AppleInsider riporta di come siano talmente tanti i dubbi che attanagliano Random House, riguardo alle condizioni di vendita dei suoi ebooks su iPad, che potrebbe non offrirli, almeno non fin dal 3 di aprile.

Non stiamo parlando d'altro che della più grande casa editrice al mondo. Per ora, quello che si sa con certezza è apparso sul Finacial Times: i dirigenti Random House si riservano il diritto di "considerare meglio la faccenda insieme con i loro autori e agenti". Quello che pare sembrare più pesante da mandare giù alla Random House è quel 30% di provvigione che Apple intascherebbe per ogni ebook venduto al pubblico.

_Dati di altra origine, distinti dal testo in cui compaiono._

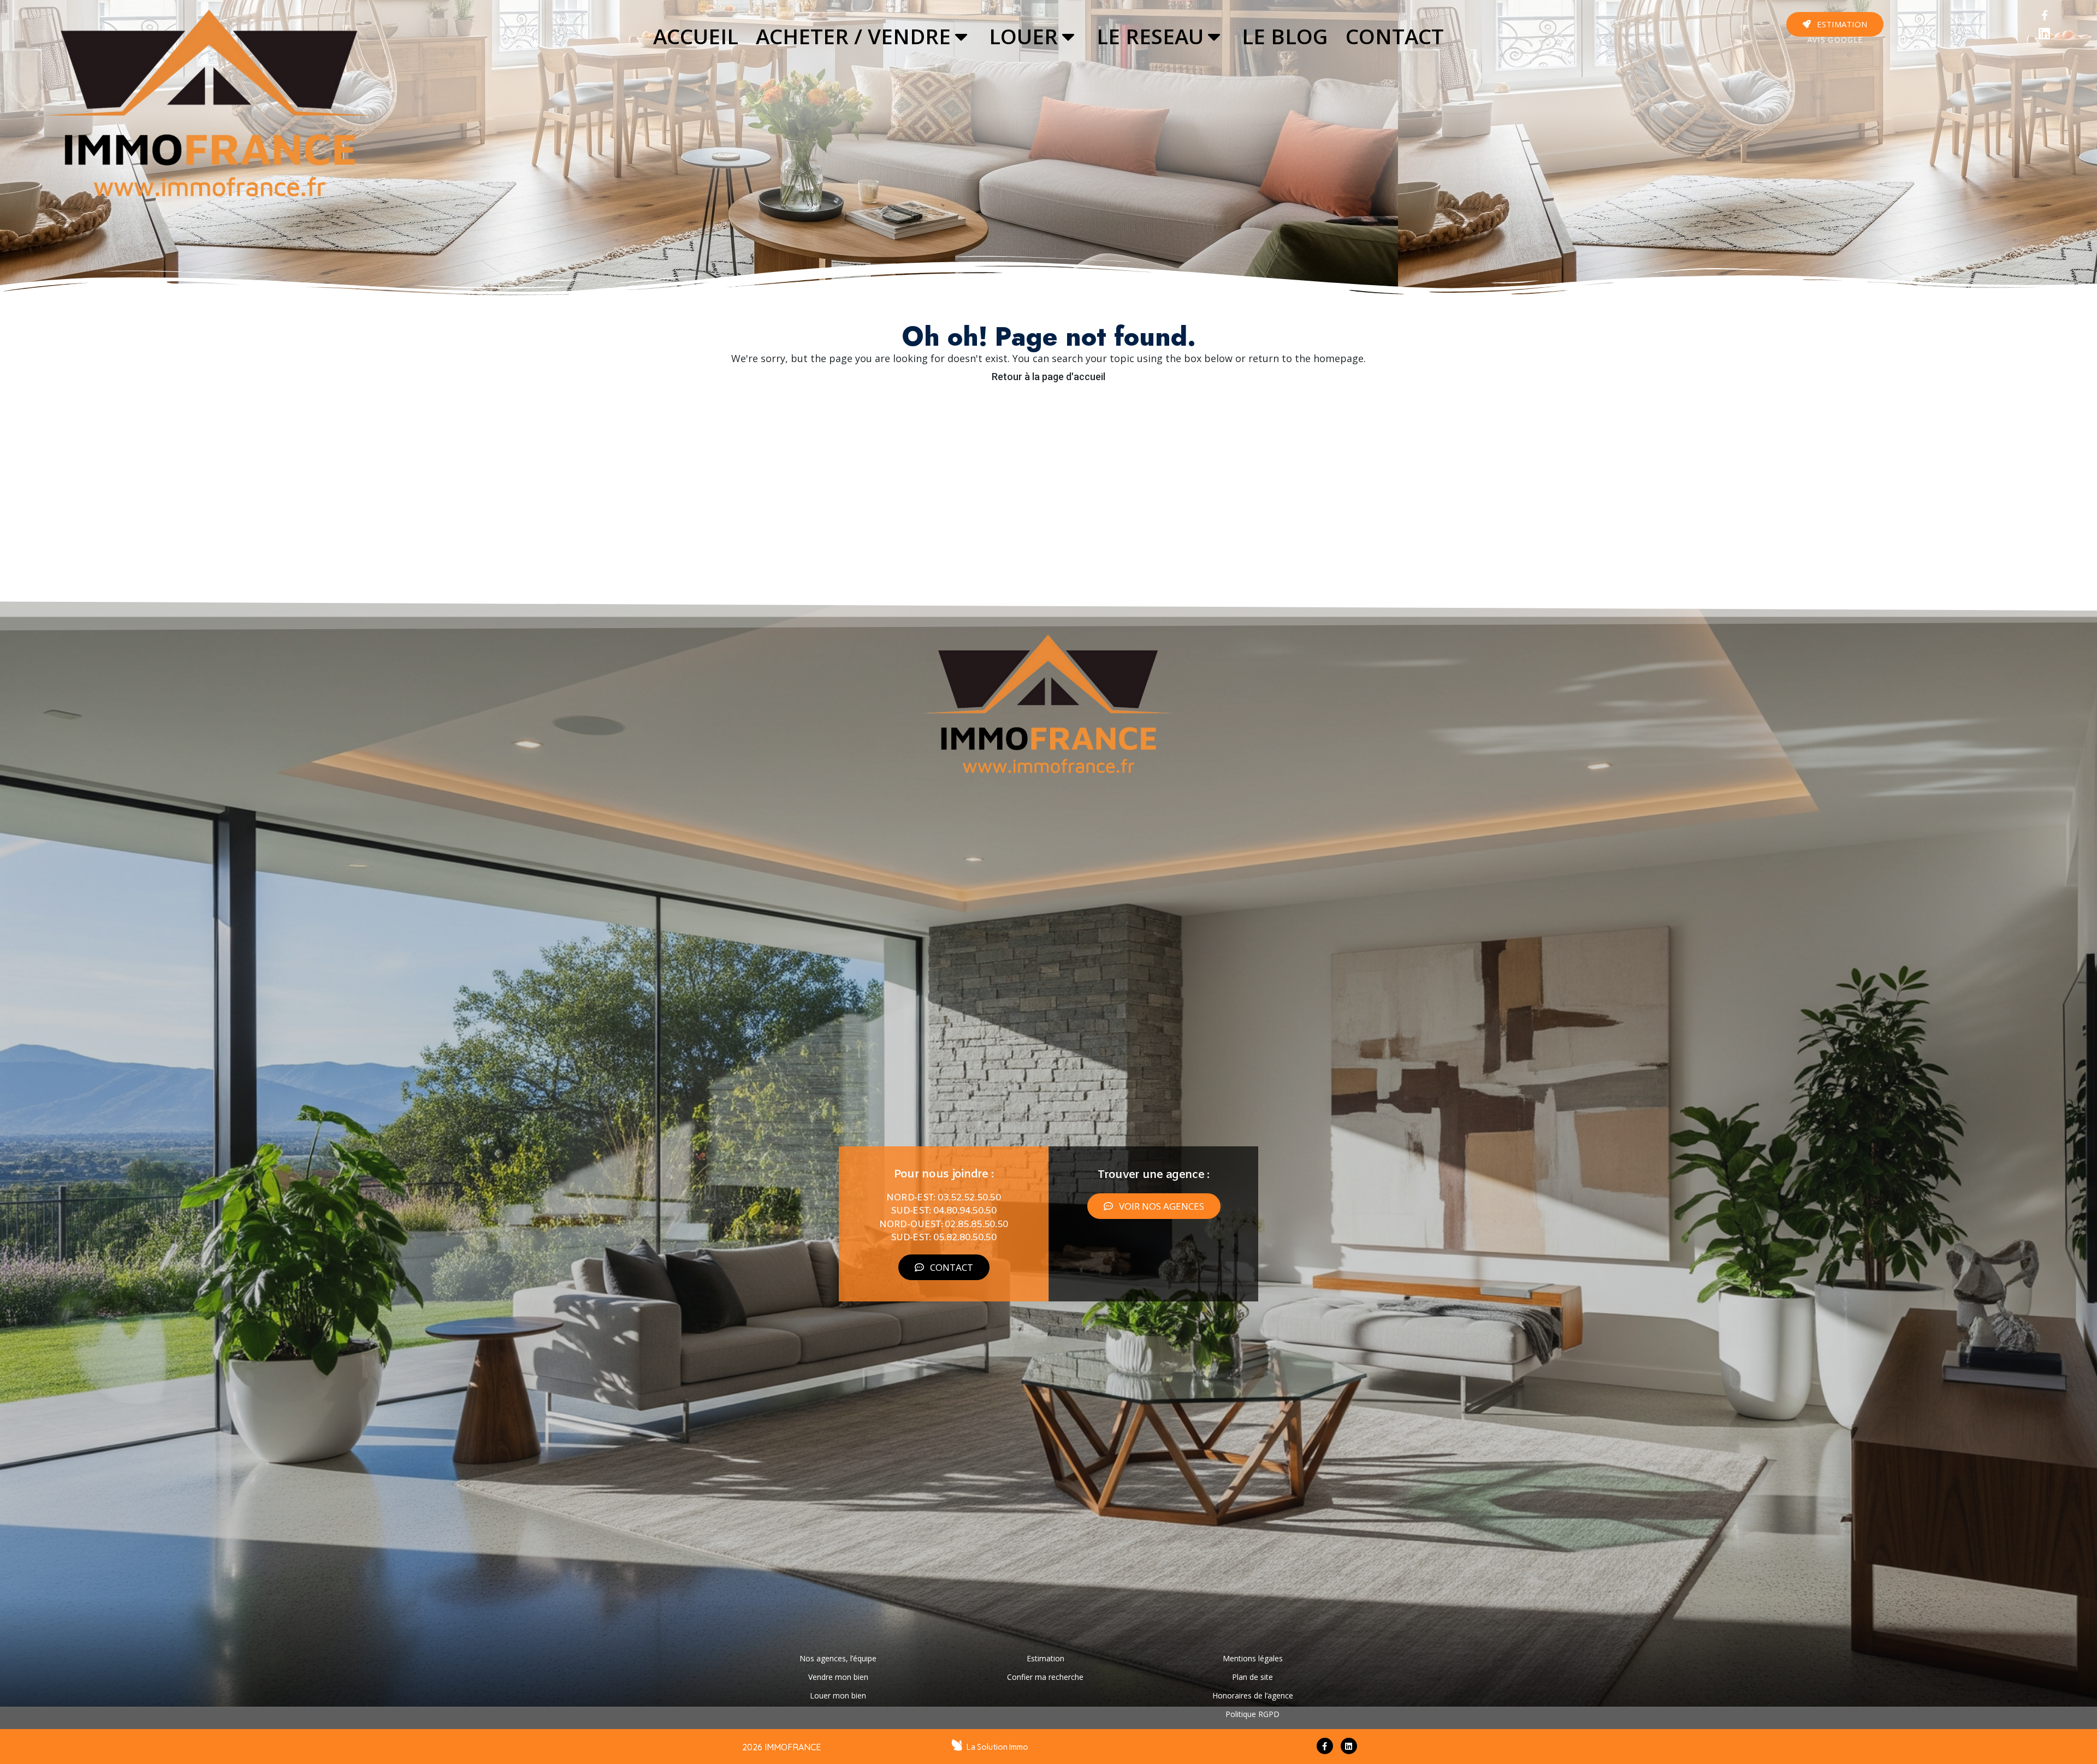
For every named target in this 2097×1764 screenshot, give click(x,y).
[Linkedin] (2045, 34)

Del resto, Apple non ha tutti i torti a cercare di applicare lo stesso modello di business, così fortunato su App Store, anche su iBookstore. Se già 5 su 6 dei più importanti editori al mondo hanno già siglato l'accordo (parliamo qui di HarperCollins, Hachette, Penguin, Macmillan e Simon & Shuster), un motivo di convenienza anche per gli editori ci sarà, anche a queste condizioni. Com'è arcinoto, la norma fin'ora più diffusa prevedeva che i rivenditori di libri comprassero i titoli dagli editori (a un prezzo minore rispetto a quello finale), per poi lucrarci su.